Le tribunal de commerce de Lorient a rendu un jugement réputé contradictoire le 18 décembre 2025. Une société bailleresse a assigné une société locataire en paiement de factures impayées de location de matériel professionnel. Le défendeur, régulièrement convoqué, n’a pas comparu à l’audience. La question de droit portait sur le bien-fondé de la demande en paiement et des pénalités contractuelles. Le tribunal a fait droit à l’intégralité des prétentions de la partie demanderesse.
La recevabilité de la demande en l’absence du défendeur.
Le tribunal a rappelé le principe applicable au défaut de comparution du défendeur. Il énonce que « si le défendeur ne comparaît pas, il est néanmoins statué sur le fond » (article 472 du code de procédure civile). Le juge vérifie alors que la demande est régulière, recevable et bien fondée. Cette disposition garantit le droit d’agir du demandeur malgré l’absence de l’autre partie.
La valeur de cette règle est de ne pas paralyser la justice en cas de désistement implicite. Elle impose au juge un contrôle accru des preuves fournies par le seul comparant. La portée de la décision est de valider la procédure suivie par le créancier. Le tribunal s’est assuré de la régularité des pièces produites avant de statuer.
Le bien-fondé de la créance et des pénalités contractuelles.
Le tribunal a considéré que les contrats de location font la loi des parties. Il a retenu que « les contrats légalement formés tiennent lieu de loi à ceux qui les ont faits » (article 1103 du code civil). Les factures conformes et les relances infructueuses ont établi une créance certaine.

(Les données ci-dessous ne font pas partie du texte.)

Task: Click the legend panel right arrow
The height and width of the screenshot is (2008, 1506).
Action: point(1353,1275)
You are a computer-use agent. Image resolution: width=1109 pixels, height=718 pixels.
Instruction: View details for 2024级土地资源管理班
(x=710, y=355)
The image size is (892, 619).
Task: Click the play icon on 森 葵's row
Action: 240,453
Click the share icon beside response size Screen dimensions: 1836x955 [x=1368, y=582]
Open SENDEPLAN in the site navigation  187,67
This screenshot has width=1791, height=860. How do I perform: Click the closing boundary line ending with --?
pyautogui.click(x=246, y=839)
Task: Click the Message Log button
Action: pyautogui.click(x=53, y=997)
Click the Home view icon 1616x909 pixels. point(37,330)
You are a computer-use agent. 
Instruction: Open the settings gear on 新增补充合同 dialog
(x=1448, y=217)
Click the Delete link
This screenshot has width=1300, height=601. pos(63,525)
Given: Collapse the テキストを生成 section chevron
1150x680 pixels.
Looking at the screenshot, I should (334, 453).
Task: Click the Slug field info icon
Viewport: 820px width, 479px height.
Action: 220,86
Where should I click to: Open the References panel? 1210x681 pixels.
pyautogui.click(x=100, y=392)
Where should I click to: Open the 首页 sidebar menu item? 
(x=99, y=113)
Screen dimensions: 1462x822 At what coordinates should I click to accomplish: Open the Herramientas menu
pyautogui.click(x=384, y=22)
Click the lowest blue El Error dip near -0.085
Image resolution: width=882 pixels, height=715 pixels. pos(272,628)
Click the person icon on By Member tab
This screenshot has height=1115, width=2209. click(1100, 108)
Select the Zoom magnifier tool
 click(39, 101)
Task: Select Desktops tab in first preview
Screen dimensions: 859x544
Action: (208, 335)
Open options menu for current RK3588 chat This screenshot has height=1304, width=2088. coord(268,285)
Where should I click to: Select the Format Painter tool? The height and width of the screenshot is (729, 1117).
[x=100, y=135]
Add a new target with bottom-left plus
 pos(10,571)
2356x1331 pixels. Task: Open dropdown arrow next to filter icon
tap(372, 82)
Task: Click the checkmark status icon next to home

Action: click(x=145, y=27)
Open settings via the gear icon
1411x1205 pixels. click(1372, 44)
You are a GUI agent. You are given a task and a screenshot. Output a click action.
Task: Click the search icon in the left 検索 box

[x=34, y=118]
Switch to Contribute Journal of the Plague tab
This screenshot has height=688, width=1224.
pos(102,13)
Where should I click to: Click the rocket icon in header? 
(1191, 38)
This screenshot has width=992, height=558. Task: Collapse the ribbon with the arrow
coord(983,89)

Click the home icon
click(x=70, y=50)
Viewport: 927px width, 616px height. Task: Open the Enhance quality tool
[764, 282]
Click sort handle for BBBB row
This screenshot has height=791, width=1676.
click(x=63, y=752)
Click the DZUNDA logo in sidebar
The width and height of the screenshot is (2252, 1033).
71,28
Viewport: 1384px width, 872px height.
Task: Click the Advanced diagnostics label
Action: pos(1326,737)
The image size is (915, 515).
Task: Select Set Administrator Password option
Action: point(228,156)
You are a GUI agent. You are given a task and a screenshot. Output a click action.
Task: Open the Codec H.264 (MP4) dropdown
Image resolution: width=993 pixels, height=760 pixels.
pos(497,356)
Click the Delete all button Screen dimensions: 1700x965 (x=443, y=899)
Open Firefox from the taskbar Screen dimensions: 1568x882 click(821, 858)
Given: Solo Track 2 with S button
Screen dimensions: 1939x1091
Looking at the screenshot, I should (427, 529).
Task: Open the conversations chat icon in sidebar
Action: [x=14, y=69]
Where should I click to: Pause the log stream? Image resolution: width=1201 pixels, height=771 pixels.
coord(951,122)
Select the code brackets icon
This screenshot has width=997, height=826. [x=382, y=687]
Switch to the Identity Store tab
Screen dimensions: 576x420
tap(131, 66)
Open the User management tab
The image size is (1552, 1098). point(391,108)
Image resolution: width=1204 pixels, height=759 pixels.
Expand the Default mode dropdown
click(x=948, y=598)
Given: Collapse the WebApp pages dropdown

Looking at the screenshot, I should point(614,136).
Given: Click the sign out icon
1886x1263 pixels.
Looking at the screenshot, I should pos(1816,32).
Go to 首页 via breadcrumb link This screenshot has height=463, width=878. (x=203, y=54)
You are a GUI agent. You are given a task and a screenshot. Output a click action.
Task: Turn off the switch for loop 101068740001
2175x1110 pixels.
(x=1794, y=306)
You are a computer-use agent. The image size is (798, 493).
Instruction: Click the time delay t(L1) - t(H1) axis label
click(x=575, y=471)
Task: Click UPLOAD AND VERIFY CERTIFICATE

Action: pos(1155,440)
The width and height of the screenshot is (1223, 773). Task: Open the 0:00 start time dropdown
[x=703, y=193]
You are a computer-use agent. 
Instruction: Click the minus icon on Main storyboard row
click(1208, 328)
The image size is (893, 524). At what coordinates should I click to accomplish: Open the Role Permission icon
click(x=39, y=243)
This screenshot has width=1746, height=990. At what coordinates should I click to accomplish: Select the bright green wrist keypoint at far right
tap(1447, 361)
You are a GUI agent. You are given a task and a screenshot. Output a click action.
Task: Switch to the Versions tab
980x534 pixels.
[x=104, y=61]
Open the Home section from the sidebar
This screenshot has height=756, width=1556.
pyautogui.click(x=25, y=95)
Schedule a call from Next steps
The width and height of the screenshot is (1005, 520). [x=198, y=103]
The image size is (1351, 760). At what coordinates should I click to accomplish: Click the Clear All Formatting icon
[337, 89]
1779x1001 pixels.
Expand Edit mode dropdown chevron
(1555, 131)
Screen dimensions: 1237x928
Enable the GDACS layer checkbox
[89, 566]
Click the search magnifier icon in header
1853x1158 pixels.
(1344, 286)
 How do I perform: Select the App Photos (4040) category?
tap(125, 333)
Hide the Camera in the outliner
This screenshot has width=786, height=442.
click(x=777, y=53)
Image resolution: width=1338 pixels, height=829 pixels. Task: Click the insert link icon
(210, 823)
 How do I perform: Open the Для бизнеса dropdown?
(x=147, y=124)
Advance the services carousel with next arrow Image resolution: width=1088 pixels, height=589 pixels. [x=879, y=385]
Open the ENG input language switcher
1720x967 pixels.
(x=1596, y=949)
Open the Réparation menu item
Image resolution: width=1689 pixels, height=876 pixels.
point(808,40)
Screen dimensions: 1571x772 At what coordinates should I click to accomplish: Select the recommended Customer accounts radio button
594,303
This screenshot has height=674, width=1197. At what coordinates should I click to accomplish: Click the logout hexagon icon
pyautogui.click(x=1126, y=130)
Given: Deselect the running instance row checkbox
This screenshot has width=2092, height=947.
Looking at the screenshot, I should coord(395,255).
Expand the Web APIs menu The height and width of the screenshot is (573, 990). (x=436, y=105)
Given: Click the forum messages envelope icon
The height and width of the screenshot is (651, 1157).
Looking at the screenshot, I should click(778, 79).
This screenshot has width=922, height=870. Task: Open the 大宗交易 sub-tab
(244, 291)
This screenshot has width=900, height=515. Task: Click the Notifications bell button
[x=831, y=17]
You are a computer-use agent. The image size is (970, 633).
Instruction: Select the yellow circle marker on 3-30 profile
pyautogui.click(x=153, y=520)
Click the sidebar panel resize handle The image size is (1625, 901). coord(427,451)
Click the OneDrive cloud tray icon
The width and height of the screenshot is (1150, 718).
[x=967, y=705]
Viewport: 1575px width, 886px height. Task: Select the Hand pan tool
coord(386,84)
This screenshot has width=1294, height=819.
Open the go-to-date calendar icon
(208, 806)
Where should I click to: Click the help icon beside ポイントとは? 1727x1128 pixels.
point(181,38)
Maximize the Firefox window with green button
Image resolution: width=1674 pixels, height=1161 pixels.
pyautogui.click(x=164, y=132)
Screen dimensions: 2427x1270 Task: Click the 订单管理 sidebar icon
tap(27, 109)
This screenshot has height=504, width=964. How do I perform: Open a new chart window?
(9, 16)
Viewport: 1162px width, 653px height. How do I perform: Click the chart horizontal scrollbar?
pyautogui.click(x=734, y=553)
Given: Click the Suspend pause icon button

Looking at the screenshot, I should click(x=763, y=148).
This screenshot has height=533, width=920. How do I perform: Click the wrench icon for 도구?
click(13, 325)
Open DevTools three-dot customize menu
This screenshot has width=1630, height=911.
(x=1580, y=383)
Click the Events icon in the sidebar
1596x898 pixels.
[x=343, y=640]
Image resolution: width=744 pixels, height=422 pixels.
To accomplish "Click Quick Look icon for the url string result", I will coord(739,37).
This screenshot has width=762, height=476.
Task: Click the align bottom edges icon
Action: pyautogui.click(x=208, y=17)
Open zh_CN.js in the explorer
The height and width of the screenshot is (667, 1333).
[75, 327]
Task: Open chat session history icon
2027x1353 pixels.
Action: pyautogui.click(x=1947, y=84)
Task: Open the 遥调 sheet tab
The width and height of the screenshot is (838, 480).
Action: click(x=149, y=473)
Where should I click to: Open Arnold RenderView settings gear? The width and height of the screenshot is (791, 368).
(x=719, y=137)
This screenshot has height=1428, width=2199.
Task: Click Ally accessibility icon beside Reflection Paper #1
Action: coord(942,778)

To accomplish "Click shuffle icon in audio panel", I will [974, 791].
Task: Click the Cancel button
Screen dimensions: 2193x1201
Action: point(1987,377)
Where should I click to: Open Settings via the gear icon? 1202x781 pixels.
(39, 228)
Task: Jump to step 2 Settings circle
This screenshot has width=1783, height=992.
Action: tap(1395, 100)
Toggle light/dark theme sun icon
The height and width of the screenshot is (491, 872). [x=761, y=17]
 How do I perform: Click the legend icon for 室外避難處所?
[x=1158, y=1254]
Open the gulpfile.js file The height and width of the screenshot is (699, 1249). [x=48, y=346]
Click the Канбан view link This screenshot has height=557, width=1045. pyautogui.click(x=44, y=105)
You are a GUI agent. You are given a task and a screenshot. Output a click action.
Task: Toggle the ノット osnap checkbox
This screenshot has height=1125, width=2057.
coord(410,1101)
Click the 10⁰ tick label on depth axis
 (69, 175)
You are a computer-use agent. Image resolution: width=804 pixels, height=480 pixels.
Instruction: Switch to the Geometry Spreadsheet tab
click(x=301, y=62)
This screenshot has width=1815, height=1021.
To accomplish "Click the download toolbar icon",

La valeur de ce raisonnement est d’appliquer strictement la force obligatoire du contrat. Le juge a également admis l’intégralité des pénalités prévues à l’article 16-2 des conditions générales. La portée de la solution est de rappeler que les clauses pénales sont dues dès lors qu’elles sont stipulées. L’indemnité pour frais de recouvrement et les intérêts majorés ont donc été octroyés.